You may have heard the news spreading regarding the fight for a more equitable music economy with a greater emphasis on the economy of music streaming to artists…
.. aaand another one has been added to the roster. A UK artist, who goes by the name of Kieran Hebden (artist alias of Four Tet) has instigated legal action against his record label, Domino Records for 20 years. Many contracts associated with music artists often precede streaming services and – more importantly, the power role they’ve come into the 21st Century.
According to Hebden’s 2001 contact agreements, Hebden is entitled to an 18% royalty rate from physical sales and a 50% cut from licensing income. However, the music streaming moguls of our Internet bonanza have become ambiguous and less considered to their artists whom they “provide” for and as such, has allowed record labels to apply the same 18% rate as their physical counterparts in sales. But, like many, artists simply don’t believe that physical sales and streaming are one and the same and should be placed in the licensing income bracket – worthy of a 50% cut.

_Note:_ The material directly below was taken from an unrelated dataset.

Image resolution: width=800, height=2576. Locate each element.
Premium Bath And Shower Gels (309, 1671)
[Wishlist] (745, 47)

While many other artists before Tet have brought forward the case of music moguls tearing the legalities of artistry independence – the likes of Ye and Taylor Swift to name a few – it may be the first discussion that brings it forward to a full public hearing, which is a huge development in changing the course of royalty revenue on streaming platforms.

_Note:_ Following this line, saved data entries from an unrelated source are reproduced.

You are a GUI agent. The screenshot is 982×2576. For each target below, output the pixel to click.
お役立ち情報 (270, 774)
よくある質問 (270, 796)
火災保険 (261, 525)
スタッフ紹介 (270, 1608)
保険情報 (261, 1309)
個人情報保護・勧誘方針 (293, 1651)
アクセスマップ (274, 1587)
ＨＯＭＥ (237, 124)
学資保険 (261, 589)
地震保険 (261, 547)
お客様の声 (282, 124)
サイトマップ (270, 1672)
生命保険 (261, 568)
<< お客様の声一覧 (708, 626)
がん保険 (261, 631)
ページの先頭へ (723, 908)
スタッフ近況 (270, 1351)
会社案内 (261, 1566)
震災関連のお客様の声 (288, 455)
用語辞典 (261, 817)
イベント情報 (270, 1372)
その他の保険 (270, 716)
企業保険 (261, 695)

As such, after Hebden’s litigation, Domino records have responded. The declaration of what he owes transpires to the albums that Domino own the rights to, which is another 50 years or so. With that in mind, the record label have simply removed three of his most popular albums from streaming services altogether thus giving him no royalties in streams .. and no leg to stand on. Their recent move has solidified what we already know about the monopoly of record label in our industry – callous and greedy.
But it has also widened the scope into the survival of the music industry and whether or we not we can simply do without these record labels with their outdated and out of touch legally-binding contracts: which do nothing but bind the artist to the industry devil.
Hopefully, we’ll hear more about this as news progresses into the Spring of 2022.